Planned toll increases averaging 3.5 per cent per year for the next 20 years is providing most of the money for the expansion. In addition, the authority will begin an international borrowing programme designed to raise up to $2.3bn on the international financial markets from 2009. Recent improvements in Panama’s sovereign credit ratings make it likely that these issues will attract an investment grade reducing the cost of funding, according to analysts at the London-based Economist Intelligence Unit.
Officials at the authority also insist that the process by which contracts are being awarded will be transparent. Although the award this month of the first “dry excavation” contract to Constructoras Urbanas,a local company with which Alberto Alemán, the authority’s administrator, has been connected, sparked critical local press coverage. However, officials at the authority says Mr Alemán sold his shares in Constructoras when he assumed his job at the authority precisely to avoid any conflict.
“You have to be transparent.

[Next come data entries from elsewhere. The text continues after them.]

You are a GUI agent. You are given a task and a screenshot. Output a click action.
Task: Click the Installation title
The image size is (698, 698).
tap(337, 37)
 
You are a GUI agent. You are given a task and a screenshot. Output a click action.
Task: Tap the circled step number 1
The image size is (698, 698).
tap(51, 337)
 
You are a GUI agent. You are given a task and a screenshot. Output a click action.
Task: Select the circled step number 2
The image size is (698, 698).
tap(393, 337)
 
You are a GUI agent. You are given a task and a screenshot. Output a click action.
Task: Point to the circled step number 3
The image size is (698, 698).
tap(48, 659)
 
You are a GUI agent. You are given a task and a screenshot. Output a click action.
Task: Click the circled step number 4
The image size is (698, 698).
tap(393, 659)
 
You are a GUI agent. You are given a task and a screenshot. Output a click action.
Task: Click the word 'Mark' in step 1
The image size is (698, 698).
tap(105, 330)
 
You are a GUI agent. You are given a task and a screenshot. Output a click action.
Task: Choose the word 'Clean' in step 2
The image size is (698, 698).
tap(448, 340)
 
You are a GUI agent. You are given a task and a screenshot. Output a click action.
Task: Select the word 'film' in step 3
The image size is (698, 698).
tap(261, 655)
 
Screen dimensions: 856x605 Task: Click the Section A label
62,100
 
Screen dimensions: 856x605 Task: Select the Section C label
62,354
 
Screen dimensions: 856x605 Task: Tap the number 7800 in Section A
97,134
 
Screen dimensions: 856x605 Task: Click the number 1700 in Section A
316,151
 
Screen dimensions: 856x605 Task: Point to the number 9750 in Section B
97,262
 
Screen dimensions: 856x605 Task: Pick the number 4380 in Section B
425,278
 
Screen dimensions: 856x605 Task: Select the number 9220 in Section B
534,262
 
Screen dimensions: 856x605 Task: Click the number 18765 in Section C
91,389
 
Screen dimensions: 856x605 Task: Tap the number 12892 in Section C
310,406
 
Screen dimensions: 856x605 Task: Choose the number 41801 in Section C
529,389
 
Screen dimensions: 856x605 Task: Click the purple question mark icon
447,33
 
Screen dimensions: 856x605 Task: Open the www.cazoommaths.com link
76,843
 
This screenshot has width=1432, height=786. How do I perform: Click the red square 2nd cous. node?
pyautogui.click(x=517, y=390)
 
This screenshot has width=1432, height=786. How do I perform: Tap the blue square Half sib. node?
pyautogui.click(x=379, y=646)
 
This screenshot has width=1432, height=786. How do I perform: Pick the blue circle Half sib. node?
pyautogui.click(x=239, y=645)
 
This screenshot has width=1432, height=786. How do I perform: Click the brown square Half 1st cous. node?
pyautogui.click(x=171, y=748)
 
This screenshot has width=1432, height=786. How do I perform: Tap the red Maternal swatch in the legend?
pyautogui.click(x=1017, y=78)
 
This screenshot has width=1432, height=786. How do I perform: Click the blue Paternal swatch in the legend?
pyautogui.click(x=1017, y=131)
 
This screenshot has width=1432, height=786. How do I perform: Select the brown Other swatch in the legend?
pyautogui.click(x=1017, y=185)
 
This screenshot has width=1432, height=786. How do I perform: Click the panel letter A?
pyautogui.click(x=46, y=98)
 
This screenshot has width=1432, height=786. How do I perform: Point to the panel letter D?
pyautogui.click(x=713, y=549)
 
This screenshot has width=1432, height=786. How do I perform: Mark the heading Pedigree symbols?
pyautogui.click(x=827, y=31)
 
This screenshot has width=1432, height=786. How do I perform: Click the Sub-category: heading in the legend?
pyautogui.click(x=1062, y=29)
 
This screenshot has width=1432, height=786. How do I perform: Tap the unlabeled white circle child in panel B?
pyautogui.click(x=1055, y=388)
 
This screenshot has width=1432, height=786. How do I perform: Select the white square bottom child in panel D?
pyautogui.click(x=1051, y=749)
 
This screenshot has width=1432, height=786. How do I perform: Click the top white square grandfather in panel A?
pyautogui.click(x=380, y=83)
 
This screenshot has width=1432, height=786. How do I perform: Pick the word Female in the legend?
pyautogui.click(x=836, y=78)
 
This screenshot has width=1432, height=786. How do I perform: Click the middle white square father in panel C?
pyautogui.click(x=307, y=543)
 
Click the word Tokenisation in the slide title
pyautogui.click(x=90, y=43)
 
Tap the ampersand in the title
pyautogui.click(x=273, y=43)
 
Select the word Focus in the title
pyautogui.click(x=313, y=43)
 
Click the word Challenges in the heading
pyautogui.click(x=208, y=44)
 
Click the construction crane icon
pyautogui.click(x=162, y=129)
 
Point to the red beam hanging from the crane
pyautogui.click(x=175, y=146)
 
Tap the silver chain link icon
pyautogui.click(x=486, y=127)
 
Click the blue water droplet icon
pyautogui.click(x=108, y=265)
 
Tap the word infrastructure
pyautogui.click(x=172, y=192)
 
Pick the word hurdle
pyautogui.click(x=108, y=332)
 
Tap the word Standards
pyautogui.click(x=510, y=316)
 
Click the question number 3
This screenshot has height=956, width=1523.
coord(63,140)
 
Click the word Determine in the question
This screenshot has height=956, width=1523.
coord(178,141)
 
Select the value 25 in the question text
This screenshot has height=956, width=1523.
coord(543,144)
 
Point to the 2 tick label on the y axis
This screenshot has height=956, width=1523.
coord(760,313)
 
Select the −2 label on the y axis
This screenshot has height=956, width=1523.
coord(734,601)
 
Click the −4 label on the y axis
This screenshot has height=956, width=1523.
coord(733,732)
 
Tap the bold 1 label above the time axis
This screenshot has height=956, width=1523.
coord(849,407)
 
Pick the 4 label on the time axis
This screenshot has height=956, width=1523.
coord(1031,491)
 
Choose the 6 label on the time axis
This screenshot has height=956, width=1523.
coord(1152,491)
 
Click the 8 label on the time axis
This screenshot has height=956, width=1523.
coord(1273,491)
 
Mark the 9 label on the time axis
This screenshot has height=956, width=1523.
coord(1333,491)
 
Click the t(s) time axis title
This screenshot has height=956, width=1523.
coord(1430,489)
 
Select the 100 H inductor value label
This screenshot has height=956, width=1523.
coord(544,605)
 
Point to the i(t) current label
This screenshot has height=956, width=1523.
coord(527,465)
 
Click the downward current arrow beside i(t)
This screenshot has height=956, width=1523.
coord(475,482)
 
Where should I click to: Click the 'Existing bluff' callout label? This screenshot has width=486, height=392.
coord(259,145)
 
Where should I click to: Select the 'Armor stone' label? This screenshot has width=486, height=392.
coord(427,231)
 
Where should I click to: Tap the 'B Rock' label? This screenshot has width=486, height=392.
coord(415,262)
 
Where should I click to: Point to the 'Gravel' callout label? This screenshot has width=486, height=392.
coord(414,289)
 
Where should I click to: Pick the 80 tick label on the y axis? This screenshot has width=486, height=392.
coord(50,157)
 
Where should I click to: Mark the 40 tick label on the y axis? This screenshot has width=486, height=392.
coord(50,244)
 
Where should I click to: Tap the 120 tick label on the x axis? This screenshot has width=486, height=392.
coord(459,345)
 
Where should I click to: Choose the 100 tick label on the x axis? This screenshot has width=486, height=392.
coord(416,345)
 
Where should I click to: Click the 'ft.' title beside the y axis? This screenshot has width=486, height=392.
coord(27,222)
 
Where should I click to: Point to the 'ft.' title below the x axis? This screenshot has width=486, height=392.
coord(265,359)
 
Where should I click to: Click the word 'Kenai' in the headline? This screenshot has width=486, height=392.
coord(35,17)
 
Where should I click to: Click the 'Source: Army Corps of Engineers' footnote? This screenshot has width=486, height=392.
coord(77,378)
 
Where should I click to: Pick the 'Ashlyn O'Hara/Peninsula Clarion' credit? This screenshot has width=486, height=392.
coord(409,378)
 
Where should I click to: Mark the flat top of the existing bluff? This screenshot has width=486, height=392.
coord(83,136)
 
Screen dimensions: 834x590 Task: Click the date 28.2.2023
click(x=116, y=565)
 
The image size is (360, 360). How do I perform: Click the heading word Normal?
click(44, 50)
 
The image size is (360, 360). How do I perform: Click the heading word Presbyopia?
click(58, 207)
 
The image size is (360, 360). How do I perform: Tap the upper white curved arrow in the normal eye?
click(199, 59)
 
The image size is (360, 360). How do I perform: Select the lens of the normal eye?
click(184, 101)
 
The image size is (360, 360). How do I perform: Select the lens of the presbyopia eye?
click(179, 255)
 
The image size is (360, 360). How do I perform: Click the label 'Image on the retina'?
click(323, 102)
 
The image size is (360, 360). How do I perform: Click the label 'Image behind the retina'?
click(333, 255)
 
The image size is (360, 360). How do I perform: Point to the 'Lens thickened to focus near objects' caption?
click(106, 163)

We didn’t have a choice,” says Mr Kuzniecky. The Constructoras bid, he says, was lower – by almost 50 per cent – than the highest of 10 rival bids. Mr Kuzniecky says Constructoras has benefited through its knowledge of the local market and the fact that it will not need to bring construction equipment into the country. “The rival bidders did not know the local market. The local company knew exactly what its costs were and wanted to win for the prestige.”